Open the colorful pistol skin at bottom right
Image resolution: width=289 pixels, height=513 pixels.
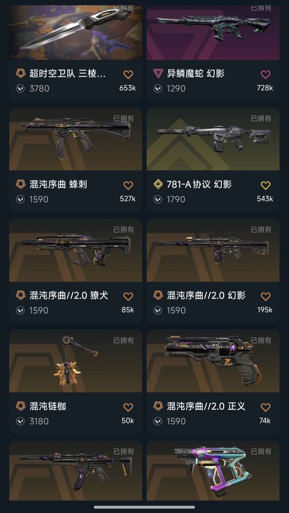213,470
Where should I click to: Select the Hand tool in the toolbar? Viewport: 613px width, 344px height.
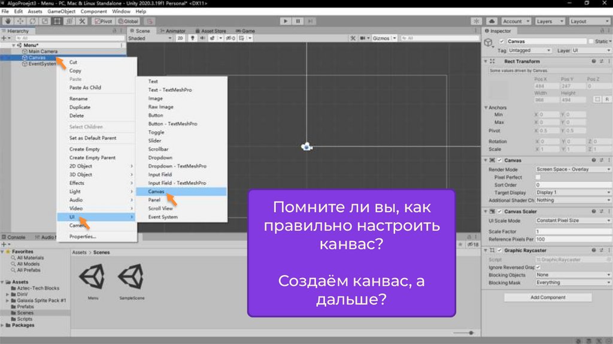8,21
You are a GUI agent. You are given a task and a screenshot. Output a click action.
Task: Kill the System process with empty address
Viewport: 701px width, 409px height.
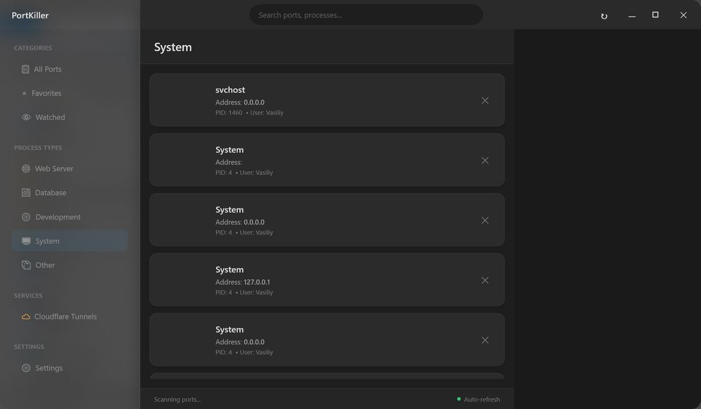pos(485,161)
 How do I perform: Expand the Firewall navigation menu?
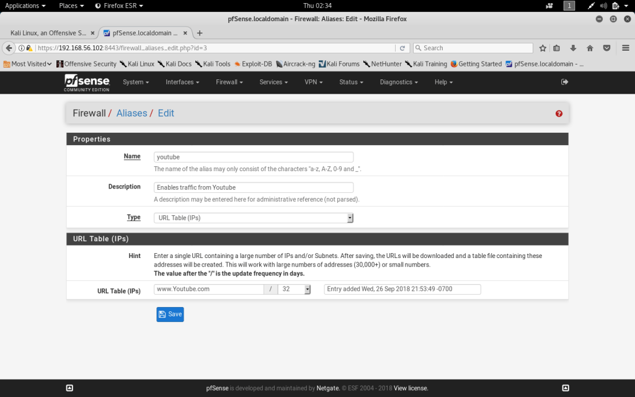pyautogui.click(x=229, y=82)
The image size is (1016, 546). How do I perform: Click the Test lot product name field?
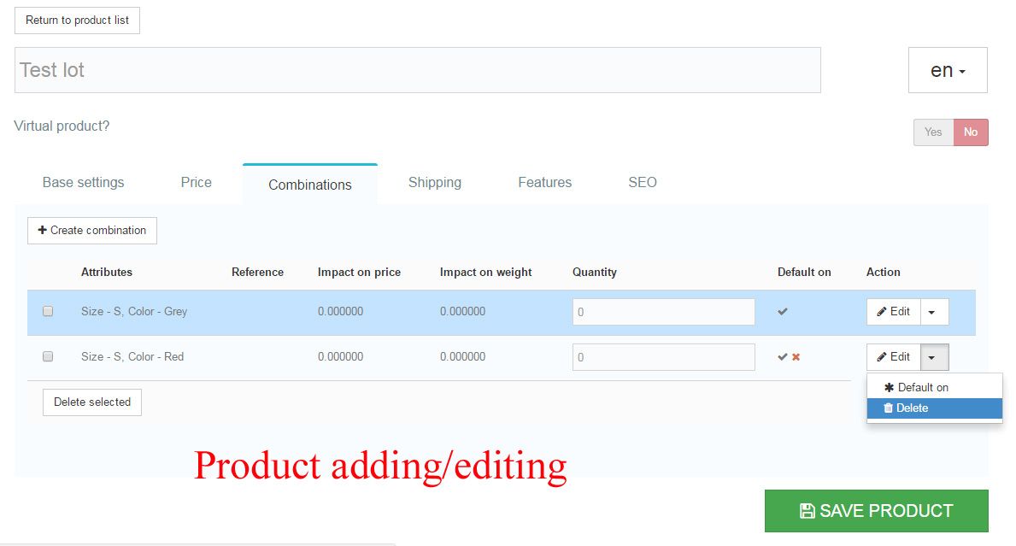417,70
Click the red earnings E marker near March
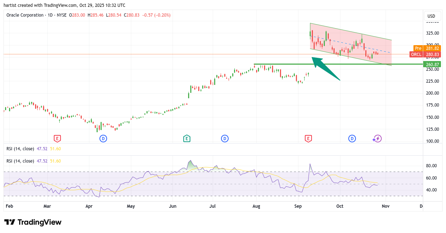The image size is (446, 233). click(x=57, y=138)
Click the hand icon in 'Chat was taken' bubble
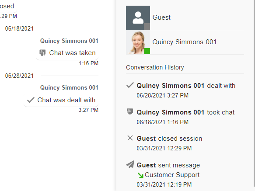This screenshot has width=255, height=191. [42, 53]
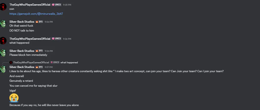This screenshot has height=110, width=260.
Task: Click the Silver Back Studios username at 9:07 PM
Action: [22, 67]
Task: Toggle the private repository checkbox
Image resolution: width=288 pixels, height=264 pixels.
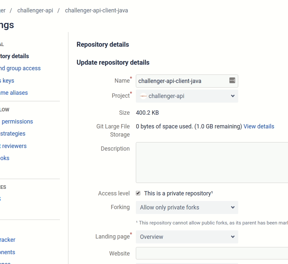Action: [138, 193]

━━━━━━━━━━━━━━━━━━━━

## EXERCISE DETAILS
Rewrite every line of the records above as a numbered list, skipping any blank lines and omitting the pictures.

## EXPECTED ANSWER
1. Open the colorful pistol skin at bottom right
2. Image resolution: width=289 pixels, height=513 pixels.
3. 213,470
4. Where should I click to: Select the Hand tool in the toolbar? Viewport: 613px width, 344px height.
5. 8,21
6. You are a GUI agent. You are given a task and a screenshot. Output a click action.
7. Task: Kill the System process with empty address
8. Viewport: 701px width, 409px height.
9. pos(485,161)
10.  How do I perform: Expand the Firewall navigation menu?
11. pyautogui.click(x=229, y=82)
12. The image size is (1016, 546). How do I perform: Click the Test lot product name field?
13. 417,70
14. Click the red earnings E marker near March
15. The image size is (446, 233). click(x=57, y=138)
16. Click the hand icon in 'Chat was taken' bubble
17. This screenshot has width=255, height=191. [42, 53]
18. This screenshot has height=110, width=260.
19. Task: Click the Silver Back Studios username at 9:07 PM
20. Action: [22, 67]
21. Task: Toggle the private repository checkbox
22. Image resolution: width=288 pixels, height=264 pixels.
23. Action: [138, 193]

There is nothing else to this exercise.